Kids' sports-related knee injuries rise

The number of children playing organized sports is exploding. So too are the number of sports-related injuries.

CBS News correspondent Bigad Shaban reports that some parents are wondering whether pain should be a part of the game.

Amy Monergo is a proud soccer mom, but a cautious one.

Her 10-year-old daughter Dakota just started on the field last month, but putting any more time into sports beyond a once-a-week, non-traveling league was at out of the question.

"You get a knee injury when you're 10 years old and it may be something you have to deal with the rest of your life. Knees are very tricky," Monergo said.

But among children, a new study points to a dramatic increase in the number of sports-related knee injuries. The Children's Hospital of Philadelphia found a more than 400-percent spike among their patients over the last decade.

"Year-round sports have become very popular, and the more you participate in anything, it's going to increase your chances of injury," said Dr. Laith Jazrawi, chief of sports medicine with NYU.

Operations to repair knee injuries can require a lengthy recovery process, and even disrupt a child's growth.

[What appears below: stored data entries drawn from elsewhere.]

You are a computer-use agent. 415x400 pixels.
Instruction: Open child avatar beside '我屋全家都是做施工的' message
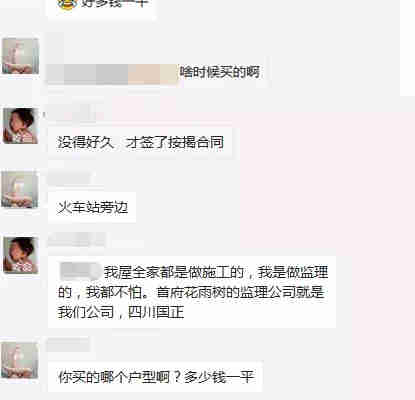click(20, 255)
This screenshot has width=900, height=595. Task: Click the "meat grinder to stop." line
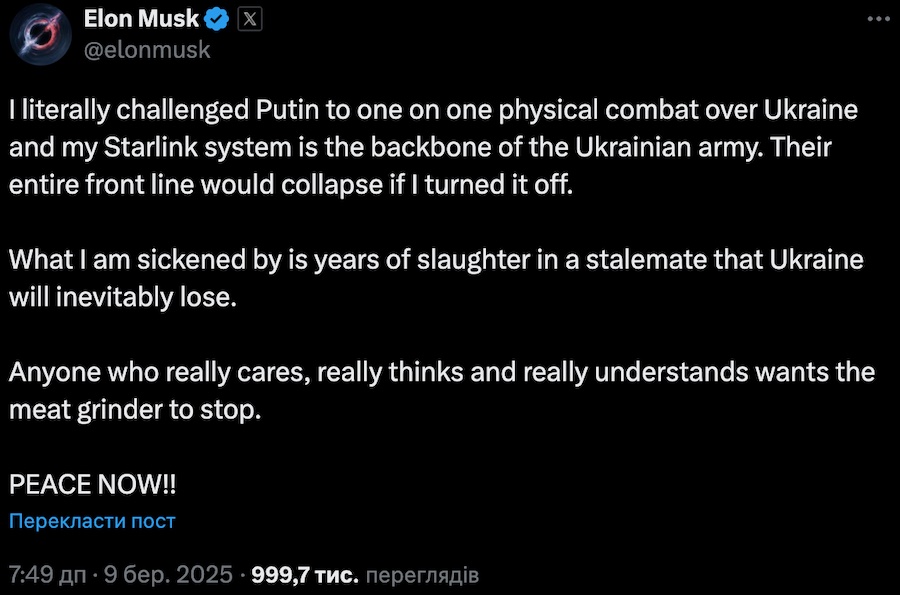(135, 410)
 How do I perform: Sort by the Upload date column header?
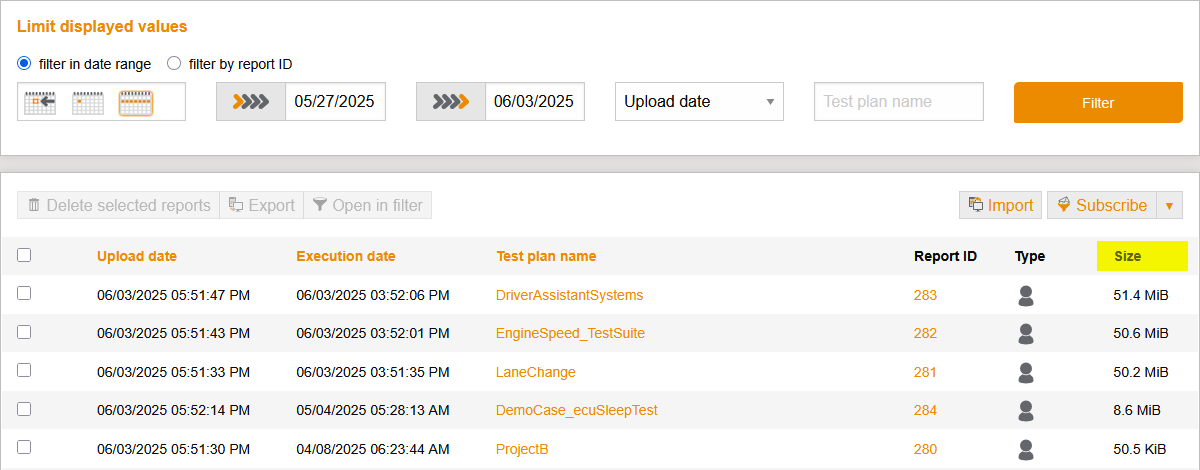137,256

That's because in order to reconstruct a torn ACL, for example, doctors often drill into the bone, going through what's called a growth plate. In adults, that plate is already developed, but going directly through one in a child can stunt the size and shape of still growing bones.

For 9-year-old Nina Howland, it's a risk worth taking, as she's on the field 4 days per week.

"I would never stop playing soccer if I got hurt. I would just keep trying. It's just so fun. You get so addicted to it, you don't care if you get hurt," Howland said.

But it's a constant thought for a weary soccer mom on the sidelines who has been dealing with knee injuries her entire life.

"I would not want my child to have an injury for no reason except we thought she should be in soccer," Amy Monergo said.

Orthopedists argue avoiding sports altogether isn't the answer. Instead, they recommend children learn proper techniques to keep the stress off their bones. The solution for young athletes may be found in how they play the game.